REQUIRED WORK:
Output the data verbatim, minus the images.

Extracted data entries:
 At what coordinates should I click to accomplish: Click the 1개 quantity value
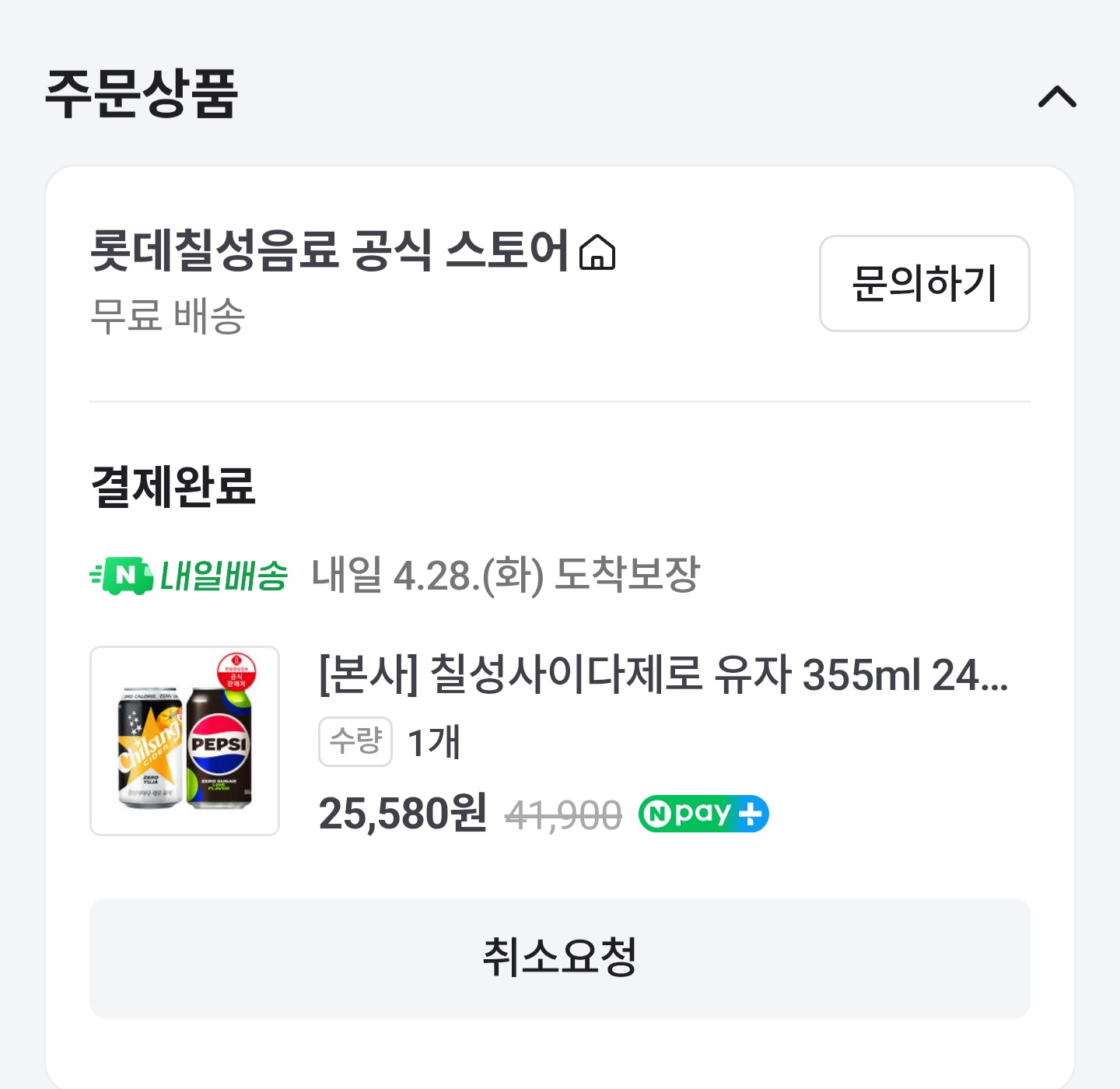point(434,742)
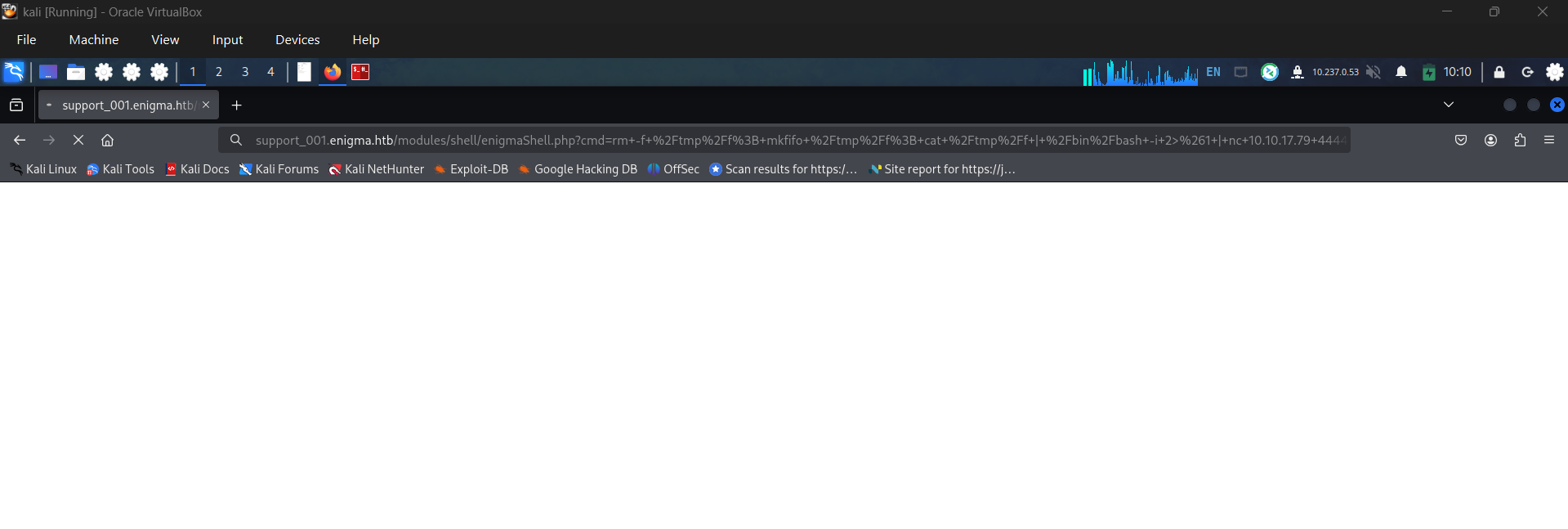Viewport: 1568px width, 529px height.
Task: Go back to the previous page
Action: (x=20, y=141)
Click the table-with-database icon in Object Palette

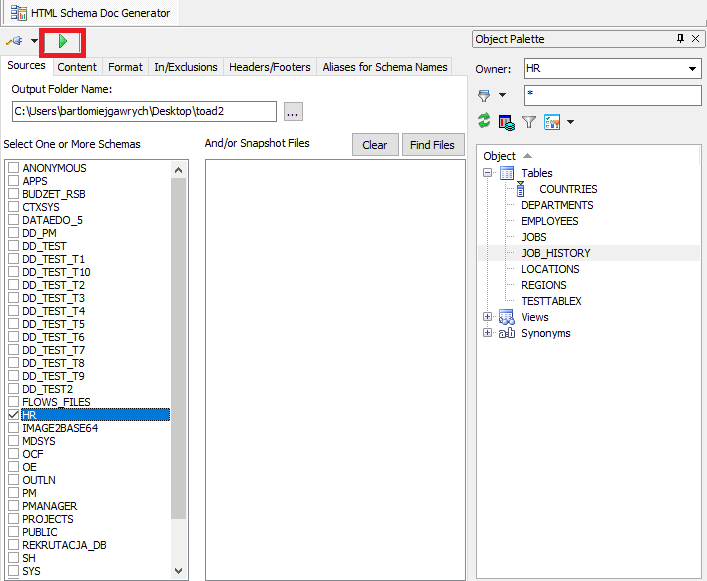click(x=507, y=122)
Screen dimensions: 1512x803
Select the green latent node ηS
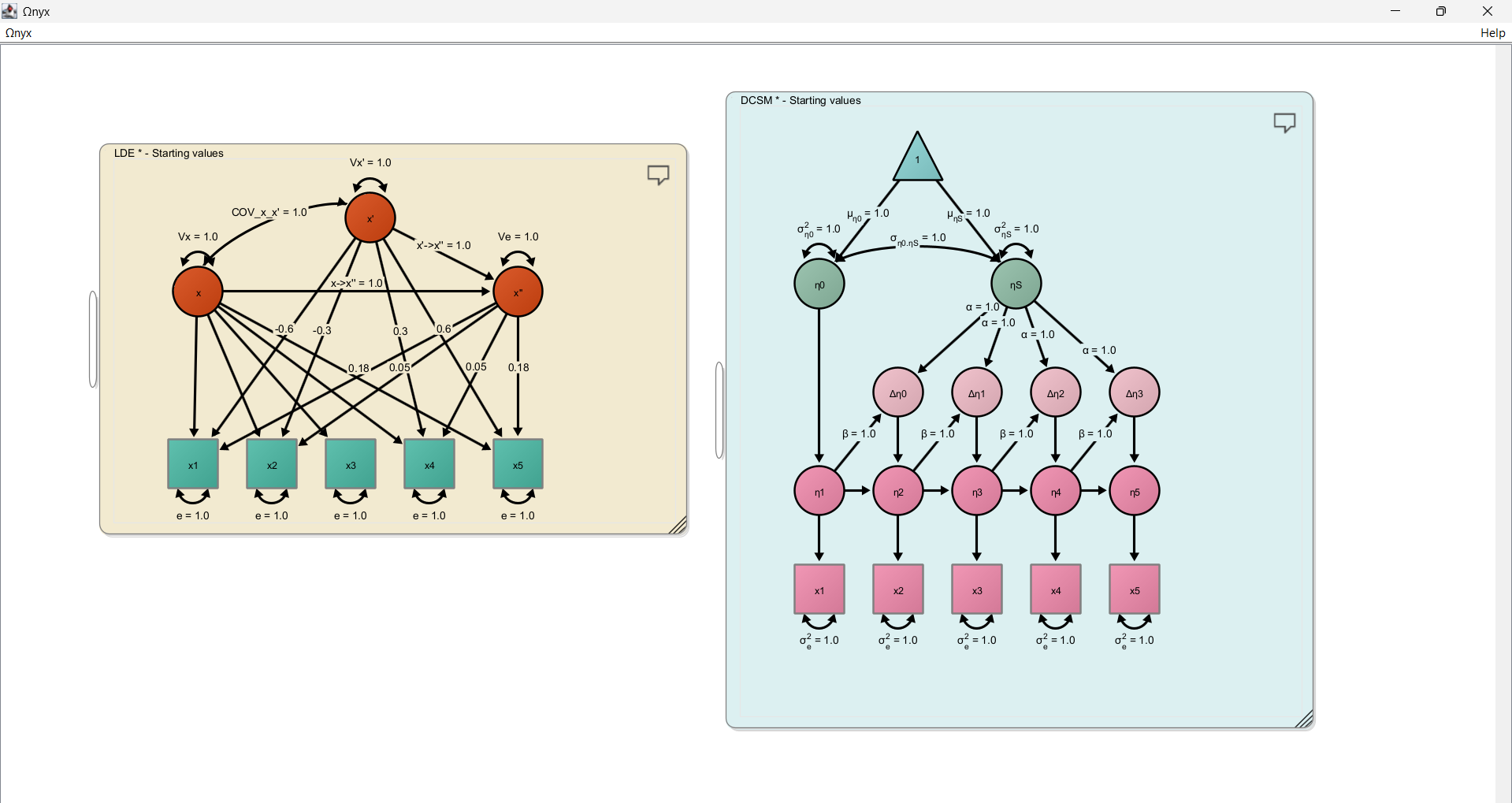(x=1016, y=284)
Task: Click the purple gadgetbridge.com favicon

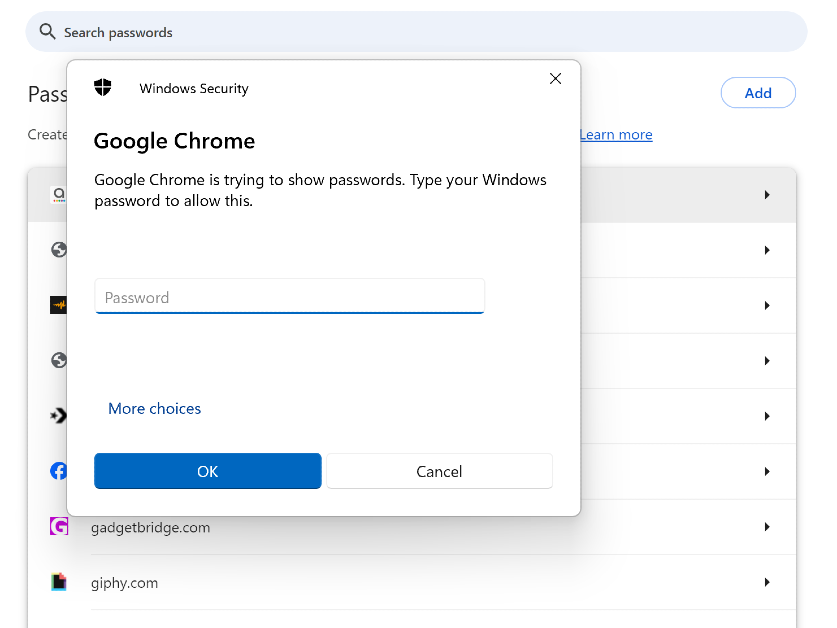Action: click(x=59, y=527)
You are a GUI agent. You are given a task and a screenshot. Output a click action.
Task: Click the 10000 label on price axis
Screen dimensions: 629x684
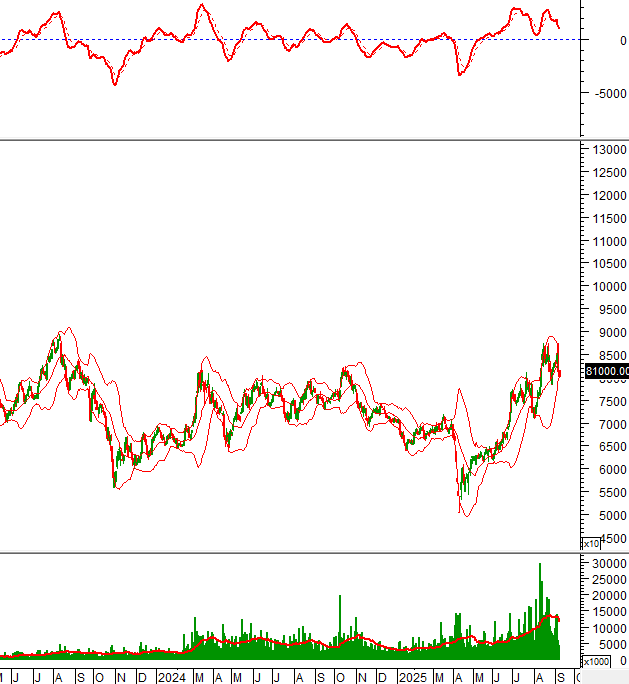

SOLUTION FOR THIS PROBLEM:
 At what coordinates should I click to accomplish: Click the 1개 quantity value
point(434,742)
Viewport: 1568px width, 529px height.
Task: Go back to the previous page
Action: (x=20, y=141)
Click the table-with-database icon in Object Palette

click(x=507, y=122)
Screen dimensions: 1512x803
Select the green latent node ηS
(x=1016, y=284)
Task: Click the purple gadgetbridge.com favicon

Action: click(x=59, y=527)
You are a GUI agent. You are given a task and a screenshot. Output a click action.
Task: Click the 10000 label on price axis
Screen dimensions: 629x684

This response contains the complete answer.